Thanks to its inclusion on dozens of critics’ top 10 lists and the recent awards it has won--Best Animated Feature by the Broadcast Film Critics Association, Top Animated Film by the National Board of Review, co-winner of the Golden Bear for Best Film at the Berlin Film Festival, among others--the film is finally generating a buzz here in the States.
Its U.S. distributor, Disney, is reaching out to American audiences by touting the film as the most successful movie ever to be released in Japan, earning a record-breaking $234 million in that country alone while also, in the process, sinking "Titanic" as Japan's previous box-office champ.
As written by Miyazaki, "Spirited Away" is animation as art. It lives up to its title, spiriting audiences away with an imagination that never feels restricted by the pat limitations of the Hollywood machine because, frankly, the Hollywood machine wasn’t allowed to touch it until it was ready to be dubbed into English.
Instead, the hands at work here are Miyazaki's, whose beautifully detailed animation is compelling in ways that are at once powerful and poetic, creating a quirky atmosphere and surreal mood that will remind some of the Brothers Grimm.
The film follows Chihiro (voice of "Lilo & Stitch’s" Daveigh Chase), a sullen 10-year-old girl who, as the film begins, is unhappily moving to a new house with her parents.
When her father decides to take a shortcut and swings off the main thoroughfare, he unwittingly leads them down a long, winding road, at the end of which is a dark tunnel protected by a stone god.
Naturally, curiosity pulls everyone out of the car and into that tunnel, which stretches into nothingness before opening to reveal a fantastic new world, one that initially seems deserted until nighttime falls, when tired spirits seeking a little relaxation and fun arrive en masse and Chihiro’s parents are inexplicably turned into two huge, grunting hogs.
Without giving too much away, the crux of Chihiro’s conundrum goes like this: If she’s to help her parents save face--quite literally, in this case--and return to human form so they all can go home, she must dig deep and find the key to her own individuality while also defeating the vicious Yubaba (Suzanne Pleshette), a crazed bathhouse queen determined to slaughter Chihiro’s parents if she doesn’t pass a series of tests.

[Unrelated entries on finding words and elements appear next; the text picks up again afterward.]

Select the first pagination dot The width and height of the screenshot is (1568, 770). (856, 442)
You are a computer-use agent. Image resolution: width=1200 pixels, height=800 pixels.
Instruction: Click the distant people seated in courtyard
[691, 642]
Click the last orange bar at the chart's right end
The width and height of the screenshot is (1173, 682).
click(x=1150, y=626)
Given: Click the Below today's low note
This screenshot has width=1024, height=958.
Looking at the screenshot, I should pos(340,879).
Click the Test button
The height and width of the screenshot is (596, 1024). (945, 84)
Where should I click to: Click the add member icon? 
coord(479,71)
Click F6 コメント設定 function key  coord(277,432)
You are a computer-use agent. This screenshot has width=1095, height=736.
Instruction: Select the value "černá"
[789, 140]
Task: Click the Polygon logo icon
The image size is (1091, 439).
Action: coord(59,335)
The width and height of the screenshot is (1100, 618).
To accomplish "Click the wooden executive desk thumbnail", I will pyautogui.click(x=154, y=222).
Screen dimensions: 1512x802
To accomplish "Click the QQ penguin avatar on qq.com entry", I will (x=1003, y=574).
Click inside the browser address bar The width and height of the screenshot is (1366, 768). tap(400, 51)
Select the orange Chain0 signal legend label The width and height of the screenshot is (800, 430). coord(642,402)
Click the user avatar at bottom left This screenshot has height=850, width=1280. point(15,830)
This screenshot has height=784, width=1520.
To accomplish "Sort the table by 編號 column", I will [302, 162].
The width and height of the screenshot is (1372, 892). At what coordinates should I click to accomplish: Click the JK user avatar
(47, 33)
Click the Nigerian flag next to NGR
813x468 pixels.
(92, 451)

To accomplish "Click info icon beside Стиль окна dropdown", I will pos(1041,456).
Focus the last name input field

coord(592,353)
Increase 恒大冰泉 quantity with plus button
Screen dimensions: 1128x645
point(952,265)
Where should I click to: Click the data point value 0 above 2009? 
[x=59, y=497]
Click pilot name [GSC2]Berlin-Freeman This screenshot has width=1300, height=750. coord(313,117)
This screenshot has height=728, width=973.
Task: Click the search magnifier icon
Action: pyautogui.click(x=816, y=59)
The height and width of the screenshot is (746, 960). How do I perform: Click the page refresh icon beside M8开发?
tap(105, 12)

What ensues is surprisingly complex, emotional and deceptive, saying more in its contemplative moments of silence than most of today's predictable animated movies say with their legions of talking, singing animals. The movie is filled with action, some of which might be too scary for younger children, but for older kids and their parents, "Spirited Away" is a smart film that doesn’t condescend.